日本の労働法では、出産休暇は産前42日、産後56日と規定されています。

一方、中国では最低でも90日の出産休暇を取得することが可能です。

加えて中国では、難産の場合は15日、高齢出産の場合は44日休暇を加算するなど、地区ごとに補充規定が設けられている場合がほとんどです。

秘密保持契約の規定

日本の労働法には機密保持契約に関する規定はありませんが、中国の労働法には規定があります。

中国の労働法に秘密保持契約の規定が設けられている背景として、中国人は日本人に比べて転職が多く、企業への忠誠心が低い傾向にあることが挙げられます。

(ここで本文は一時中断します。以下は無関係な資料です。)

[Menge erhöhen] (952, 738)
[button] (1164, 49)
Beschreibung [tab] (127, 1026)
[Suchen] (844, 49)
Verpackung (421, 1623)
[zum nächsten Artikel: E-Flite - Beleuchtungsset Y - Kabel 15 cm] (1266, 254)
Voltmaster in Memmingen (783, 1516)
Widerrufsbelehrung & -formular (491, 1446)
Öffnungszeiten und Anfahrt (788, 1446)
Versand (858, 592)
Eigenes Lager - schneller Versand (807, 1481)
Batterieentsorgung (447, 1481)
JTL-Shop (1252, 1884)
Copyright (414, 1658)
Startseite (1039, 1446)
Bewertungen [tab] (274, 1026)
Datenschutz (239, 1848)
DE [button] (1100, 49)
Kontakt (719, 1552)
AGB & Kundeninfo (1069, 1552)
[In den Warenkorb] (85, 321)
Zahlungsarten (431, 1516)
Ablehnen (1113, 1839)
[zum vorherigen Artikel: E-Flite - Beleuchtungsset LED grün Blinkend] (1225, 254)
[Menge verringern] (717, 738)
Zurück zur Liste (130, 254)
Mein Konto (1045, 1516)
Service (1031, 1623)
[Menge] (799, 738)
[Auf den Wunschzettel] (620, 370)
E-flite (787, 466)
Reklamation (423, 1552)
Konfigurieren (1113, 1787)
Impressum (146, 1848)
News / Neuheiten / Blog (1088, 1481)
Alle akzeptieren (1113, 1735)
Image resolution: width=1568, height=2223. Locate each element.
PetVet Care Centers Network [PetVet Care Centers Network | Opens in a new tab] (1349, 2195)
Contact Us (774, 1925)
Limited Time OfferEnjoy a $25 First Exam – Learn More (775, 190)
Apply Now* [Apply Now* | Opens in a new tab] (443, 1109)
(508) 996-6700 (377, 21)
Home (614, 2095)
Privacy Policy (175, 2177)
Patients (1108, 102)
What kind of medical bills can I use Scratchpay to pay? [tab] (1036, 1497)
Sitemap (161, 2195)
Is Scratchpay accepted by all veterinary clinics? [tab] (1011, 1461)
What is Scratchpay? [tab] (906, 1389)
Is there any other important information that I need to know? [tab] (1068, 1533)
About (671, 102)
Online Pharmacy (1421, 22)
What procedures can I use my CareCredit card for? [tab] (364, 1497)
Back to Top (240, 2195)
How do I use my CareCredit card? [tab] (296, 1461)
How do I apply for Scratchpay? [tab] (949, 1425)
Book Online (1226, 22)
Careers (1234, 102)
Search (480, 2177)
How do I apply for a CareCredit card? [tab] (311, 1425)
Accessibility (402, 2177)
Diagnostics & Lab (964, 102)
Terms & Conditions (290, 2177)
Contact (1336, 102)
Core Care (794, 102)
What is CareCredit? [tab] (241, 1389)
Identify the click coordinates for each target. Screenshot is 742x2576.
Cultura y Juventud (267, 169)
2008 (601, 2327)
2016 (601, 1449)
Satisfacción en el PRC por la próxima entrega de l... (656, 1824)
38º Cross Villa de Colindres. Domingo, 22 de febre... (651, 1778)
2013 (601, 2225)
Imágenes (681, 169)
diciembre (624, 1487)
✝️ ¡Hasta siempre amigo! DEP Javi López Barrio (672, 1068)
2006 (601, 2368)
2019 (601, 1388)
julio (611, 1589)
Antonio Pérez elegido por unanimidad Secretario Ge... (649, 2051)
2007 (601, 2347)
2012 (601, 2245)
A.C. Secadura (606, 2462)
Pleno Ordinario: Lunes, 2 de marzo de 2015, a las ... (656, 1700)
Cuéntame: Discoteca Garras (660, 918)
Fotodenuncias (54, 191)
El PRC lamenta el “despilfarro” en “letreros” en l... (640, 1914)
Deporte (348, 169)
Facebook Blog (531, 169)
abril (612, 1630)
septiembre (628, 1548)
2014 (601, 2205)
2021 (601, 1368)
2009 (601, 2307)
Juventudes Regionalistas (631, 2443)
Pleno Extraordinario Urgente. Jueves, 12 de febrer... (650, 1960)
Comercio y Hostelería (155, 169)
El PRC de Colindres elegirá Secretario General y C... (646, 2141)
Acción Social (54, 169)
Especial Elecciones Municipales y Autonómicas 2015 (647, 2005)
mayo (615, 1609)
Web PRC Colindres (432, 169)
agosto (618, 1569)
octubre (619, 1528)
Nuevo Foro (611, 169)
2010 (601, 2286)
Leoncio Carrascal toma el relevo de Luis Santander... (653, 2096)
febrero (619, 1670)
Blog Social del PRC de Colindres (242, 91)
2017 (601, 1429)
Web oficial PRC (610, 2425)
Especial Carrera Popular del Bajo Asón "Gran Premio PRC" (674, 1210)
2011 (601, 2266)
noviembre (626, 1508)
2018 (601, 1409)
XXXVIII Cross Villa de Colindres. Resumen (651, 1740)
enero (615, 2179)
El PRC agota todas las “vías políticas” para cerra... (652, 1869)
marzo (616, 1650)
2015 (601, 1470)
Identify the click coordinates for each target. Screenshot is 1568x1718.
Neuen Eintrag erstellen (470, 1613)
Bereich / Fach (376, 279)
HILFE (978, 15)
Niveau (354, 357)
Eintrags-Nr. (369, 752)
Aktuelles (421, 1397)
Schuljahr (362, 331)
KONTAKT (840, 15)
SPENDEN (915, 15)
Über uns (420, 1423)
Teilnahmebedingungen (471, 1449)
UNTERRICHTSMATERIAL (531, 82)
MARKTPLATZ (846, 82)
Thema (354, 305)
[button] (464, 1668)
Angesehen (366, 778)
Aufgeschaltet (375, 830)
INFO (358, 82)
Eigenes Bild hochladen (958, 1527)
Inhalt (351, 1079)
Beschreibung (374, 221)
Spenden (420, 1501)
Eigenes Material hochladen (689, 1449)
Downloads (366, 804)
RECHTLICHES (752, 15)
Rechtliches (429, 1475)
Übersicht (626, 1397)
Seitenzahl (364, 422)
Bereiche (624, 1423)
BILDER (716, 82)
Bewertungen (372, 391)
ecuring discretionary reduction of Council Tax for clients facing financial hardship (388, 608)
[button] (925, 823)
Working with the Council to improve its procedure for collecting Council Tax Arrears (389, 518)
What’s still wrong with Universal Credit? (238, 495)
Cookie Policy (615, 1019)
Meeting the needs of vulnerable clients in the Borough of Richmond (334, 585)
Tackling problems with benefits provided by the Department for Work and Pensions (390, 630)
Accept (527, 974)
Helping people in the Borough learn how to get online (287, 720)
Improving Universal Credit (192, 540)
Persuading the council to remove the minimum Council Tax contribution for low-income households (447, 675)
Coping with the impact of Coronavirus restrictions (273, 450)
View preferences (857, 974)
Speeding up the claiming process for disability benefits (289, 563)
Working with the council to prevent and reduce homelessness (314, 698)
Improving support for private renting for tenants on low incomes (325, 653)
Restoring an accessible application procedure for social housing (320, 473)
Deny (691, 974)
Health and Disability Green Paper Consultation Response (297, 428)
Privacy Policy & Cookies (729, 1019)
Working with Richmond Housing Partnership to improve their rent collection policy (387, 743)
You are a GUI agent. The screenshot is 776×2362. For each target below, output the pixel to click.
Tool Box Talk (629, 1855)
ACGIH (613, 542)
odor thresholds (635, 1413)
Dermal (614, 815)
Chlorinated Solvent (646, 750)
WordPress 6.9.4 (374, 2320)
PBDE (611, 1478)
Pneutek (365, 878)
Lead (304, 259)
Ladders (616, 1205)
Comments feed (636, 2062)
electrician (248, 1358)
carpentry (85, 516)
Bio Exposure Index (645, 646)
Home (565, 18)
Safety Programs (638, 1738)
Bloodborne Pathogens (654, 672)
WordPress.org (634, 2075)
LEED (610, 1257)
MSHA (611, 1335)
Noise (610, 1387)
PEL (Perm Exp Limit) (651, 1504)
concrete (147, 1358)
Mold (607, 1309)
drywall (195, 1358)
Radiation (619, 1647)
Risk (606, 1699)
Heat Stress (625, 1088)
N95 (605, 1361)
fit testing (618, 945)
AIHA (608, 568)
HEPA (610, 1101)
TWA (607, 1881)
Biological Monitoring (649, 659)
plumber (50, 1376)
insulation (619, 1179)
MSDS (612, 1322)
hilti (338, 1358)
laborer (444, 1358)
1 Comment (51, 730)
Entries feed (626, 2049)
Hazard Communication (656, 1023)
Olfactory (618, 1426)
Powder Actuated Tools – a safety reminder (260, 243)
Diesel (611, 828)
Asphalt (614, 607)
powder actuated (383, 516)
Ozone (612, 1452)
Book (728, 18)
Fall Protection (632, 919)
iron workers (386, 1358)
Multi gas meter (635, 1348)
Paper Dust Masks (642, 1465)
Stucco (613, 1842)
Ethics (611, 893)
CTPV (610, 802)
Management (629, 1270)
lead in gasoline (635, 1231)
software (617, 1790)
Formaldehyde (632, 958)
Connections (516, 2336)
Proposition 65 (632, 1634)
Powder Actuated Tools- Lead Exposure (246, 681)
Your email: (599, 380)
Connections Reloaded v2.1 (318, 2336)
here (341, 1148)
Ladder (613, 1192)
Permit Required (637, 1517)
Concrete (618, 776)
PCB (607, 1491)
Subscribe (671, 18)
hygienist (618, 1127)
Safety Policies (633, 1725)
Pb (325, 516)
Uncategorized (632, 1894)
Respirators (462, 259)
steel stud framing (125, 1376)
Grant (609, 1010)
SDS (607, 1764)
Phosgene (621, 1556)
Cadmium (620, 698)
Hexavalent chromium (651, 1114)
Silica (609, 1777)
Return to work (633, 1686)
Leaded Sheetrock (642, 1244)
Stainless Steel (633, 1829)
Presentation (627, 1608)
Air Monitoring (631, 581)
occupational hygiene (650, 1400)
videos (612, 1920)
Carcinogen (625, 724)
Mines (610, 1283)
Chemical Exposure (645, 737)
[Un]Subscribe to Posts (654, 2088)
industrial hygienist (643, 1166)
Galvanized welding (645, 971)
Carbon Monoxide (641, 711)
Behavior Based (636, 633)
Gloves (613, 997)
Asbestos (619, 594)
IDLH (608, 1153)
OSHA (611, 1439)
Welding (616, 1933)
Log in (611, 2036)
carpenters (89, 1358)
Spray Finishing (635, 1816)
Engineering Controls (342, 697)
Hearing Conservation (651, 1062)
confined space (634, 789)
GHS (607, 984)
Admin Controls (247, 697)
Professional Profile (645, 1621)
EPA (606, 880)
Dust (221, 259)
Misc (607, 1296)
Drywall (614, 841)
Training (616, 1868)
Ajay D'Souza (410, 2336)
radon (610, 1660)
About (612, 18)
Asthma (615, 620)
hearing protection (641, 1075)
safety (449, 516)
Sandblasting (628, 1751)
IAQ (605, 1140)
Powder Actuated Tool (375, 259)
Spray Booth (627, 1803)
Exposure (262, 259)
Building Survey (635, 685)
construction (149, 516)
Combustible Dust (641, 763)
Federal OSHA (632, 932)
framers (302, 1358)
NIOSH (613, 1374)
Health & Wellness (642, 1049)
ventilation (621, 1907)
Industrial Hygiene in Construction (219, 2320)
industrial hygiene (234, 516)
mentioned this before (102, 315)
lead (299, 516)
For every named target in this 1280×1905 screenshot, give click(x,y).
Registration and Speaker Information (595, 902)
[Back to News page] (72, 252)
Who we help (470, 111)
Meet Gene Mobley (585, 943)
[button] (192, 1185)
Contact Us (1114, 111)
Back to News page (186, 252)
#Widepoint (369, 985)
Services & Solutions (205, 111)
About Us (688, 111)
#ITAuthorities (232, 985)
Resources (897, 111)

そのため、中国では秘密保持契約の規定を明確に結んでおく必要があります。

退職金制度の有無

日本とは異なり、中国で円満退職した際は退職金が支払われることはありません。

しかし、解雇など何らかの事情がある際は、中国でも退職金が支給されます。

この退職金を経済補償金と言います。

まとめ

今回は中国の労働法の主な内容、中国の労働法と日本の労働法の違いについて解説しました。

中国人の方と一緒に働いていて違和感を感じた時は、もしかしたら中国と日本の労働法の違いが関係しているかもしれません。

お互いの価値観を尊重し、より効率的な労働環境の実現を目指しましょう。